In his letter of 11 December 1863, Frank speaks of his intention of returning to the battlefield at Chickamauga to look for evidence of missing comrades. It was in the woodlands on that field where “the 87th Indiana established its bravery forever by standing steadfast with its brigade on three separate occasions, each time saving a significant part of the Union army.” [A Stupendous Effort, by Jack K. Overmeyer]
Frank wrote the letter to his sister, Charlotte (“Lottie”) Brown (b. 1835). Frank’s father died in 1851 but his mother was still residing in Almond, Allegany, New York in 1870. Frank had at least two brothers who also served in the Civil War. Joel Brown (1830-1865) served in Co. B, 211th Pennsylvania Infantry. He was killed in action in front of Petersburg on 2 April 1865. Albert Leroy Brown (1838-1862) served in Co. K, 11th Pennsylvania Reserves (40th Penn. Infantry). He was killed at Antietam on 17 September 1862.
December 11, 1863
I don’t like to scold but I really do want you to write oftener. I write to you as often as once a week without waiting to get letters to answer and I would be very happy to have you do the same by me. You will, won’t you? The mails are very irregular at present and I don’t suppose that over two-thirds of the letters that are written ever reach their destination. I have seen nothing of your Mother’s or Henry’s photographs yet. Why don’t you send them? I am going to have some more taken soon and then I will send you another one different style but still with the florid mustache which I shall wear until I am done soldiering.

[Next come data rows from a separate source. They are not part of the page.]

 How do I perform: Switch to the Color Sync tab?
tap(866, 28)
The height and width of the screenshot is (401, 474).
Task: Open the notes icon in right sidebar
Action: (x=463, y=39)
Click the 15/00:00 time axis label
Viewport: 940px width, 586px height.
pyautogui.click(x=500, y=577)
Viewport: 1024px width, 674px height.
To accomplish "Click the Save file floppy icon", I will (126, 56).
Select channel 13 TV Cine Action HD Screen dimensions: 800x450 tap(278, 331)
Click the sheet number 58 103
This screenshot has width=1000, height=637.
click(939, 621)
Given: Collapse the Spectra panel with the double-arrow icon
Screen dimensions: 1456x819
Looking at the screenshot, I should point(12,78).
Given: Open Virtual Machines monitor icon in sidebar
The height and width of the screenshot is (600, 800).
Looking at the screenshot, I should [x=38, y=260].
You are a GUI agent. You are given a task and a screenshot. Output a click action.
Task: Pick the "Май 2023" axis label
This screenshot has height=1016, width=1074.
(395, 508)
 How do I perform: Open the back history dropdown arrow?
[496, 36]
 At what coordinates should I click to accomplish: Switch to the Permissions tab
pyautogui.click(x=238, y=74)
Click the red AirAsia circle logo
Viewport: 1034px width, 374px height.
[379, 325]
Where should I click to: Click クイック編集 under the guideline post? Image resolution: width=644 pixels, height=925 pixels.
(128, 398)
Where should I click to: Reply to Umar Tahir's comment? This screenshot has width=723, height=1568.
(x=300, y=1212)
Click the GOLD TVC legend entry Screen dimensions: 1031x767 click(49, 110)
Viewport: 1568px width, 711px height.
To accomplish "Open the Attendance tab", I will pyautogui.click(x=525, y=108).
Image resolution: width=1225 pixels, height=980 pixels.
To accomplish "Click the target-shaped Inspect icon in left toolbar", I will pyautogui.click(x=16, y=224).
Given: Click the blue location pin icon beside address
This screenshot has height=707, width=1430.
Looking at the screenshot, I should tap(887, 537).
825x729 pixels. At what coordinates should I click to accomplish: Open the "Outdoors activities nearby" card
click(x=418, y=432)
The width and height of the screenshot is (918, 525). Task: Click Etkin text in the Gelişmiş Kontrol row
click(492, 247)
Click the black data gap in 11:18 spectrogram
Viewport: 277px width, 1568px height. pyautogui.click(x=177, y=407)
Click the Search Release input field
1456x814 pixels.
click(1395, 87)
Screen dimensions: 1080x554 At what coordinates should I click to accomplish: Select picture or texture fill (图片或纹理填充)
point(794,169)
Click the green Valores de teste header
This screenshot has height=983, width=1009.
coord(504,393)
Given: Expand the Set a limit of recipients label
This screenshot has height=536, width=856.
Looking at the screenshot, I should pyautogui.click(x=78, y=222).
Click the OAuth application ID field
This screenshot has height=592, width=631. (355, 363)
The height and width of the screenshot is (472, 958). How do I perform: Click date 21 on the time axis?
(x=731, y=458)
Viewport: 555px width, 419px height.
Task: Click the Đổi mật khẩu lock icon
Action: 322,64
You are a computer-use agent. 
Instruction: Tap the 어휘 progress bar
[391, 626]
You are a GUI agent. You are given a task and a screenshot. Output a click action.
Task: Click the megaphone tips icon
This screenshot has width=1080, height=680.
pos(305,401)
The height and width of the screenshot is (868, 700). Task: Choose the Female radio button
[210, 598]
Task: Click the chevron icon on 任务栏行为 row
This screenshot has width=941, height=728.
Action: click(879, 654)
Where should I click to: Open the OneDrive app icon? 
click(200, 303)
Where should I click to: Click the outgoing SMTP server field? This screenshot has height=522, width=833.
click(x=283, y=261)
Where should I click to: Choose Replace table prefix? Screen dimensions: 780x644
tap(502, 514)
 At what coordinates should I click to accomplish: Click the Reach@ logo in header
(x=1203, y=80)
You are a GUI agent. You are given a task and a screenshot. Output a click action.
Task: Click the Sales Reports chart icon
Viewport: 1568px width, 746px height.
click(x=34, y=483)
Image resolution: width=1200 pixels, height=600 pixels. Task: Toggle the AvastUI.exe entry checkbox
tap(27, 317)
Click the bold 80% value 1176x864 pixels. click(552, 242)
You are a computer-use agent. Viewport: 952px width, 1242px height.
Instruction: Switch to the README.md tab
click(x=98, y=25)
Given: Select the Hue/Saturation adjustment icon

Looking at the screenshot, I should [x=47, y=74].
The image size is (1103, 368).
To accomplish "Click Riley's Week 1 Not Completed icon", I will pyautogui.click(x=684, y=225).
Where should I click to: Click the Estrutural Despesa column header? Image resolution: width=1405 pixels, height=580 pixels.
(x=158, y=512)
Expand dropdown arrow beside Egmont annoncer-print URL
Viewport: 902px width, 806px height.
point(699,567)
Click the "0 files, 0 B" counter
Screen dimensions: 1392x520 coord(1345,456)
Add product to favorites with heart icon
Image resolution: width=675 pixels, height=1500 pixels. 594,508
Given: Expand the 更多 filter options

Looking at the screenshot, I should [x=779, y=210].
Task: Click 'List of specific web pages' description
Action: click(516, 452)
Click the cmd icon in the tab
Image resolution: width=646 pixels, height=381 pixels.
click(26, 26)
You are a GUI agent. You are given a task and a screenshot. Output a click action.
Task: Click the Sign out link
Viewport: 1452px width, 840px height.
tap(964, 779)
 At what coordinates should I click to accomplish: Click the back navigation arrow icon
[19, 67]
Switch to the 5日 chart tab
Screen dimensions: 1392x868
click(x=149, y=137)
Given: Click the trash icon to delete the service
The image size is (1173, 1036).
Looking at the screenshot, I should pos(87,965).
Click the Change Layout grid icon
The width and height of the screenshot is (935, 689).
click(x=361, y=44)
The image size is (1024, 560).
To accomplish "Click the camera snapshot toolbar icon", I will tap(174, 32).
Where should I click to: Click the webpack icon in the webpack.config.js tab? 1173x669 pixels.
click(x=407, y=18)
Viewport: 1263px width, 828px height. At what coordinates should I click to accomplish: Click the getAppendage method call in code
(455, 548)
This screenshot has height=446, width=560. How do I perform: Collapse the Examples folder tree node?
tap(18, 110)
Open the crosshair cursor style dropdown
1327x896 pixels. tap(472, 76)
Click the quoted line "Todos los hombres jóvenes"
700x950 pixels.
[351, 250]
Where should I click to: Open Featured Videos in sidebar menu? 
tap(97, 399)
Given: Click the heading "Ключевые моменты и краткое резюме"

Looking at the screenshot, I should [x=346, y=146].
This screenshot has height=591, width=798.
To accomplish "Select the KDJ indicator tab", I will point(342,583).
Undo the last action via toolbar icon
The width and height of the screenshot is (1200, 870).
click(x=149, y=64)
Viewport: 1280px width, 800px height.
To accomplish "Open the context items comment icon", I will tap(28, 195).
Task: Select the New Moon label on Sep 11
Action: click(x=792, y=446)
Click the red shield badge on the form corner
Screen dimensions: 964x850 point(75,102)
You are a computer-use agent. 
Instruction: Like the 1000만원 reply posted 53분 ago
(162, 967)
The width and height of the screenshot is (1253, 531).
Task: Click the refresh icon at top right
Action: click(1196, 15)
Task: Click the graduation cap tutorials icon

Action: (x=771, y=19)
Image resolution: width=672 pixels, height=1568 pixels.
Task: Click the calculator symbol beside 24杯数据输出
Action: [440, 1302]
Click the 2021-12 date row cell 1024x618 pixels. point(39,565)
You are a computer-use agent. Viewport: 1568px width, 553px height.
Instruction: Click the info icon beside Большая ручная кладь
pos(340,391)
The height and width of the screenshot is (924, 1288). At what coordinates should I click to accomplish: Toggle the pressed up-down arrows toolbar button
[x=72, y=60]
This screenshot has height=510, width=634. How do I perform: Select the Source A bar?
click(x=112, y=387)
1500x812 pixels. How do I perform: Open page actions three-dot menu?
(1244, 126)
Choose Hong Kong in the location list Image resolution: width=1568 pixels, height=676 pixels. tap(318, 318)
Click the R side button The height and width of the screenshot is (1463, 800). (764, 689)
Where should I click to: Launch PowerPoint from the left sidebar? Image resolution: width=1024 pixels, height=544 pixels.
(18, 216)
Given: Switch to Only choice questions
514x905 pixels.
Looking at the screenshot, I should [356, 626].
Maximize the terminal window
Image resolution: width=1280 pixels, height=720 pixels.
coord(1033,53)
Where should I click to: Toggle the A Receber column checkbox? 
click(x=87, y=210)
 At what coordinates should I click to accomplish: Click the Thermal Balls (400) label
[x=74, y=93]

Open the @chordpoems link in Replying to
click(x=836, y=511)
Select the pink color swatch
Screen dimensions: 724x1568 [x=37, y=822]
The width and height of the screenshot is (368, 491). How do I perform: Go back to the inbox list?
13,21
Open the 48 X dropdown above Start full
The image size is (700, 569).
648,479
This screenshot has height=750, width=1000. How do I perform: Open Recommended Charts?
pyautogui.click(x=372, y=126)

I am going out on the old battlefield of Chickamauga where we fought September 19th & 20th tomorrow to be gone two days. There is a party going out to see what they can find out about the lost and missing comrades that was with there. I expect it will be quite interesting to me to go over the ground again that we made such desperate efforts to win but was compelled to let it slide.
I don’t much think that I shall get to see you this winter and if I don’t this winter, I shall not for another year. I have made up my mind to stay and see the end of the show if it don’t last too long and I think it is good to last another year yet at least. I may get a furlough but it is not much of an object as they won’t let you be gone only just about long enough to go and return so a poor fellow has no chance to visit. However, I may take a short run up that way. I have the promise of the next chance in our company so watch out or I may come in and take you by surprise. When I do start, I will beat a letter through.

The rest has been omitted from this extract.